* _What is expected_: What follows is a listing to be transcribed exactly.
--- Material for this exercise Enclosed Below ---
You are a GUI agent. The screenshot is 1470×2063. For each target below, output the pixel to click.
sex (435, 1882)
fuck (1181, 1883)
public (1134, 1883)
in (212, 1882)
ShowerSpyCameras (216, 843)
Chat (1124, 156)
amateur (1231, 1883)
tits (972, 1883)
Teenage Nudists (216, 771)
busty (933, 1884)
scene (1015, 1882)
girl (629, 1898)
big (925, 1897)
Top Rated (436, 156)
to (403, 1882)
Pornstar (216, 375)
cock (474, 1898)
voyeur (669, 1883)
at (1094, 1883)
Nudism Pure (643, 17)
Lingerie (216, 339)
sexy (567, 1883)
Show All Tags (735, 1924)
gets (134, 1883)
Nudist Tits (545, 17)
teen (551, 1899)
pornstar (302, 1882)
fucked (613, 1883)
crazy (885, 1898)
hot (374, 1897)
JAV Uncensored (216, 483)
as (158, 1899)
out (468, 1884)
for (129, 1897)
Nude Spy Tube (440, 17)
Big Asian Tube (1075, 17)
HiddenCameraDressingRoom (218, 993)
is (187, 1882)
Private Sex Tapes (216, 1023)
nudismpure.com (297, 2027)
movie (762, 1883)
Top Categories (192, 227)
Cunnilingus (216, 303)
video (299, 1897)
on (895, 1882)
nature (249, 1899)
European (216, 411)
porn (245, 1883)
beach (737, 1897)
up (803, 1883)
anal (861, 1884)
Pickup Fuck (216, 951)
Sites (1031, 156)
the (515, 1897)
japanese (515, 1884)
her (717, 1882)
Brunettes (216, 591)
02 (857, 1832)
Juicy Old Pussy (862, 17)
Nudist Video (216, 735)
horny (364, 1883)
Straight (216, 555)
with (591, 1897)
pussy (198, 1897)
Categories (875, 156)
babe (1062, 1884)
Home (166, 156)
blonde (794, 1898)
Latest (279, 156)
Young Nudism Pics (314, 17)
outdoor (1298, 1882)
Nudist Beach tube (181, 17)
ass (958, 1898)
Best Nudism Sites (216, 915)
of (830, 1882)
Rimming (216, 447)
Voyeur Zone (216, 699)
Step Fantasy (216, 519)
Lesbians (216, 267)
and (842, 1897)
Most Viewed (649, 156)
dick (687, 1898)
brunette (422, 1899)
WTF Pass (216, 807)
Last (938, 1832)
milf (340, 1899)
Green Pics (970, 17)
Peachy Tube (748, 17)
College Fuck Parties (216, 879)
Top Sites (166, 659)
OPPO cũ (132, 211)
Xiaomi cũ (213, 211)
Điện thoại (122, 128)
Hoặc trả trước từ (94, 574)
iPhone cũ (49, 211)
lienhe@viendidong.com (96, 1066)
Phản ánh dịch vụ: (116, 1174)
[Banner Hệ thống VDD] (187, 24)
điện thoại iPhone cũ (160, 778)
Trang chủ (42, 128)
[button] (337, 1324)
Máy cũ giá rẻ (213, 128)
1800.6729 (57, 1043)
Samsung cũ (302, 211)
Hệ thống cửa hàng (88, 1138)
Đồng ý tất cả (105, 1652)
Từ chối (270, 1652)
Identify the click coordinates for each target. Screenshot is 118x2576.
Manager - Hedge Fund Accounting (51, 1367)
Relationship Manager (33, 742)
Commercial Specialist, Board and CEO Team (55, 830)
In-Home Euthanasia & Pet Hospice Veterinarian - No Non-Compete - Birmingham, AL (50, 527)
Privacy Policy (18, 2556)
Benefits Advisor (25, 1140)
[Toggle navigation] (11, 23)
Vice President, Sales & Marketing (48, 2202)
--- End of Enclosed Material for this exercise ---
* _Exercise output_:
You are a GUI agent. The screenshot is 1470×2063. For each target below, output the pixel to click.
sex (435, 1882)
fuck (1181, 1883)
public (1134, 1883)
in (212, 1882)
ShowerSpyCameras (216, 843)
Chat (1124, 156)
amateur (1231, 1883)
tits (972, 1883)
Teenage Nudists (216, 771)
busty (933, 1884)
scene (1015, 1882)
girl (629, 1898)
big (925, 1897)
Top Rated (436, 156)
to (403, 1882)
Pornstar (216, 375)
cock (474, 1898)
voyeur (669, 1883)
at (1094, 1883)
Nudism Pure (643, 17)
Lingerie (216, 339)
sexy (567, 1883)
Show All Tags (735, 1924)
gets (134, 1883)
Nudist Tits (545, 17)
teen (551, 1899)
pornstar (302, 1882)
fucked (613, 1883)
crazy (885, 1898)
hot (374, 1897)
JAV Uncensored (216, 483)
as (158, 1899)
out (468, 1884)
for (129, 1897)
Nude Spy Tube (440, 17)
Big Asian Tube (1075, 17)
HiddenCameraDressingRoom (218, 993)
is (187, 1882)
Private Sex Tapes (216, 1023)
nudismpure.com (297, 2027)
movie (762, 1883)
Top Categories (192, 227)
Cunnilingus (216, 303)
video (299, 1897)
on (895, 1882)
nature (249, 1899)
European (216, 411)
porn (245, 1883)
beach (737, 1897)
up (803, 1883)
anal (861, 1884)
Pickup Fuck (216, 951)
Sites (1031, 156)
the (515, 1897)
japanese (515, 1884)
her (717, 1882)
Brunettes (216, 591)
02 (857, 1832)
Juicy Old Pussy (862, 17)
Nudist Video (216, 735)
horny (364, 1883)
Straight (216, 555)
with (591, 1897)
pussy (198, 1897)
Categories (875, 156)
babe (1062, 1884)
Home (166, 156)
blonde (794, 1898)
Latest (279, 156)
Young Nudism Pics (314, 17)
outdoor (1298, 1882)
Nudist Beach tube (181, 17)
ass (958, 1898)
Best Nudism Sites (216, 915)
of (830, 1882)
Rimming (216, 447)
Voyeur Zone (216, 699)
Step Fantasy (216, 519)
Lesbians (216, 267)
and (842, 1897)
Most Viewed (649, 156)
dick (687, 1898)
brunette (422, 1899)
WTF Pass (216, 807)
Last (938, 1832)
milf (340, 1899)
Green Pics (970, 17)
Peachy Tube (748, 17)
College Fuck Parties (216, 879)
Top Sites (166, 659)
OPPO cũ (132, 211)
Xiaomi cũ (213, 211)
Điện thoại (122, 128)
Hoặc trả trước từ (94, 574)
iPhone cũ (49, 211)
lienhe@viendidong.com (96, 1066)
Phản ánh dịch vụ: (116, 1174)
[Banner Hệ thống VDD] (187, 24)
điện thoại iPhone cũ (160, 778)
Trang chủ (42, 128)
[button] (337, 1324)
Máy cũ giá rẻ (213, 128)
1800.6729 (57, 1043)
Samsung cũ (302, 211)
Hệ thống cửa hàng (88, 1138)
Đồng ý tất cả (105, 1652)
Từ chối (270, 1652)
Identify the click coordinates for each target. Screenshot is 118x2576.
Manager - Hedge Fund Accounting (51, 1367)
Relationship Manager (33, 742)
Commercial Specialist, Board and CEO Team (55, 830)
In-Home Euthanasia & Pet Hospice Veterinarian - No Non-Compete - Birmingham, AL (50, 527)
Privacy Policy (18, 2556)
Benefits Advisor (25, 1140)
[Toggle navigation] (11, 23)
Vice President, Sales & Marketing (48, 2202)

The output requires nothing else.